> _WORK INSTRUCTIONS_:
[1] From the essay on saving ahead for future costs below, reproduce word for word the passage that opens with the words containing "Last August, Ashley" and closes with "a shared goal.".
[2] In the essay on saving ahead for future costs below, where did the writer and Ashley get married?
[3] Pick up the essay on saving ahead for future costs below and keep writing it from its last sentence onward.

> _SOURCE EXCERPT_:
■ ■ ■ ■ ■ ■ ■

Last August, Ashley and I got married in São Miguel, one of the volcanic islands in the Azores, also her family's home. I had first visited a little more than two years before our wedding and immediately knew why she loved it there. In the end, it was the wedding we'd dreamed of, made possible by two years of disciplined saving: a joint account, a weekly contribution, and a shared goal.
During our engagement, I heard a podcast host mention that he'd started saving for his wedding before he even met his wife. He knew he wanted something special someday, so he started early. That stuck with me. The financial pain of two years of saving would have felt like almost nothing if it was spaced out over ten years.
Ashley and I took that concept for things we knew were going to happen in the future. We now have separate savings accounts for things we know we’ll need or for things that haven't happened yet; daycare, a car, a house, future vacations, and even Christmas gifts. No kids yet, but we want them and know there is going to be a financial cost for daycare. The concept is simple but powerful: if you can anticipate a future expense, start making weekly deposits now. A little discomfort today prevents a crisis tomorrow.
Here's where your health comes in — because it works exactly the same way.
Your body runs on the same math as your bank account.

■ ■ ■ ■ ■ ■ ■

> _ROWS_:
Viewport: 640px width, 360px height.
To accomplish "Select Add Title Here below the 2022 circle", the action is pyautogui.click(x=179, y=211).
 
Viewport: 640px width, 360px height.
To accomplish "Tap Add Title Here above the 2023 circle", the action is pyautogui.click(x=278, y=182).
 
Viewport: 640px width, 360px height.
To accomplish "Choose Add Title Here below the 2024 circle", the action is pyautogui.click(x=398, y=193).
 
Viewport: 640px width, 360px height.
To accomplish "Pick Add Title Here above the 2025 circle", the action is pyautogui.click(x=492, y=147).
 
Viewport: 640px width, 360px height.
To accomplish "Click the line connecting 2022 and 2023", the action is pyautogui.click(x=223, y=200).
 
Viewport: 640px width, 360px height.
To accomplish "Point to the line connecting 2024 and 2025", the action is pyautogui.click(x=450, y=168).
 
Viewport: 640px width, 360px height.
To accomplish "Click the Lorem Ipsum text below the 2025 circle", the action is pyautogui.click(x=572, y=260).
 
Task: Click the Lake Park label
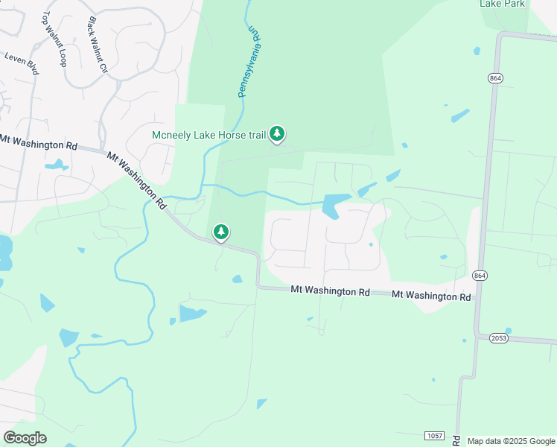point(503,4)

■ ■ ■ ■ ■ ■ ■

> _EXERCISE ANSWERS_:
[1]
Last August, Ashley and I got married in São Miguel, one of the volcanic islands in the Azores, also her family's home. I had first visited a little more than two years before our wedding and immediately knew why she loved it there. In the end, it was the wedding we'd dreamed of, made possible by two years of disciplined saving: a joint account, a weekly contribution, and a shared goal.

[2] In São Miguel, one of the volcanic islands in the Azores.

[3]
Every workout, every good night of sleep, every healthy meal is a deposit. Skip enough of them and you're not just stagnant, you're overdrawn. What makes this exciting, though, is that health compounds just like money does. Someone who has been moving consistently for 20 years doesn't just have a stronger body. They have better balance, bone density, coordination, and resilience that can't be built overnight. The returns stack quietly in the background while you're living your life and one day you look up and realize you're wealthy in a way that no one can take from you. You have your health.
Neglect compounds too, though. Years of inactivity, chronic stress, and poor sleep don't just pause your progress, they actively work against you. The longer you wait to open the account, the harder it is to catch up. But just like it’s never too late to save for retirement, it’s never too late to save for your health.
So what does a weekly deposit actually look like?
It doesn't have to be dramatic. It might be two strength sessions a week. A daily walk. Getting to bed on time more nights than not. The specific investment matters less than the consistency. You're not trying to get rich quick, you're trying to build something that lasts decades.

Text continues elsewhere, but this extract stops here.